Patricia is excited to continue learning and becoming an even better engineer at her new job at Epublishing. Eventually she hopes to create a piece of software that will be useful for organisations like the Innocence Project, Missing and Exploited Children, or the poverty abatement and battered women’s advocates.

Finally, you can read Patricia’s blog about her experience learning to code as someone over 40.

Patricia was born in Dover, DE but grew up in Southern California. Her interest in technology came from her father who was a nuclear physicist. He would always create techy experiments in the house while watching Star Trek. When everyone else in the neighbourhood had Atari, Patricia had Intellivision. Gaming was her first real introduction to tech, and she was hooked.

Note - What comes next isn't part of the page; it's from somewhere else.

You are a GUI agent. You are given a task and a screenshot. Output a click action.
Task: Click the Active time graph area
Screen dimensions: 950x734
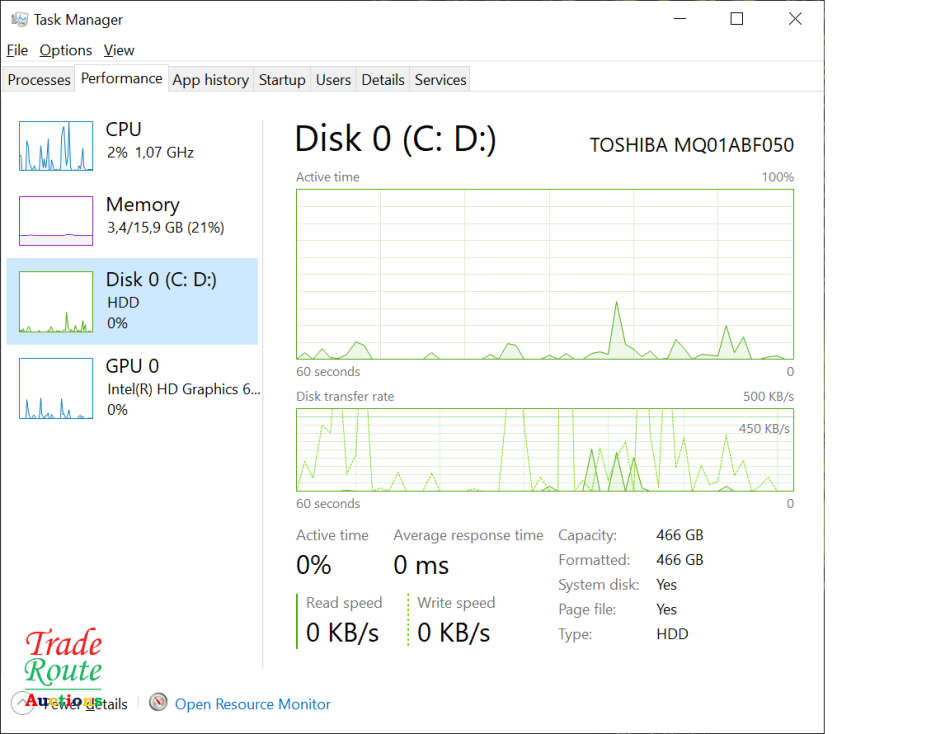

Patricia studied Traditional Chinese Medicine at Emperor's College in Santa Monica, and then studied Cell and Molecular Bio/Pre-Med at Humbolt State University. She entered the workforce as a touring band member, playing the bass. Later she became a bartender, and lastly worked in Administration. She loved helping her co-workers in an administrative role but after 8 years she was bored and felt she wasn’t being challenged.

She decided she wanted to learn to code when she remembered she had been interested in coding, tech and gaming since she was 13 years old. She knew it was time to do what she had always wanted to do.